--- What is needed ---
Reproduce the lines of the listing verbatim, from the line containing "This screenshot has width=1261, height=674." up to and including the line containing "Action: [1337, 684]". Output only those lines.

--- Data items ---
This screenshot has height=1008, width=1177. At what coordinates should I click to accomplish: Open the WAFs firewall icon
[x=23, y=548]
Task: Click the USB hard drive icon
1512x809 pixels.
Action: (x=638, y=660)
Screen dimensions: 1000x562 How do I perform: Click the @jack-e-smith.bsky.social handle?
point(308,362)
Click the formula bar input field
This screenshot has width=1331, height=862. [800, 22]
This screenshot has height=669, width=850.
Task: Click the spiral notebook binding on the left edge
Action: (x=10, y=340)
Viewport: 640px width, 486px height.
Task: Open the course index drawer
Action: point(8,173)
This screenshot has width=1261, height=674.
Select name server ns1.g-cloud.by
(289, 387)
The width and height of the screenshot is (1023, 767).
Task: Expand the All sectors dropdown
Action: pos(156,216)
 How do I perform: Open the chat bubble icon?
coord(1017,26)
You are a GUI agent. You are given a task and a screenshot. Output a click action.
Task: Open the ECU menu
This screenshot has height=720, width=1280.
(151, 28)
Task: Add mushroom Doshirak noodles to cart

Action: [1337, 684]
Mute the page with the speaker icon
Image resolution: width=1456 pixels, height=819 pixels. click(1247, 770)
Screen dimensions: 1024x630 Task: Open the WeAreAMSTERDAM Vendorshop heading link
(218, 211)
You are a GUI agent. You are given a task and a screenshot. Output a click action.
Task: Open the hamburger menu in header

--- Finished task ---
This screenshot has width=1261, height=674.
Select name server ns1.g-cloud.by
(289, 387)
The width and height of the screenshot is (1023, 767).
Task: Expand the All sectors dropdown
Action: pos(156,216)
 How do I perform: Open the chat bubble icon?
coord(1017,26)
You are a GUI agent. You are given a task and a screenshot. Output a click action.
Task: Open the ECU menu
This screenshot has height=720, width=1280.
(151, 28)
Task: Add mushroom Doshirak noodles to cart

Action: [1337, 684]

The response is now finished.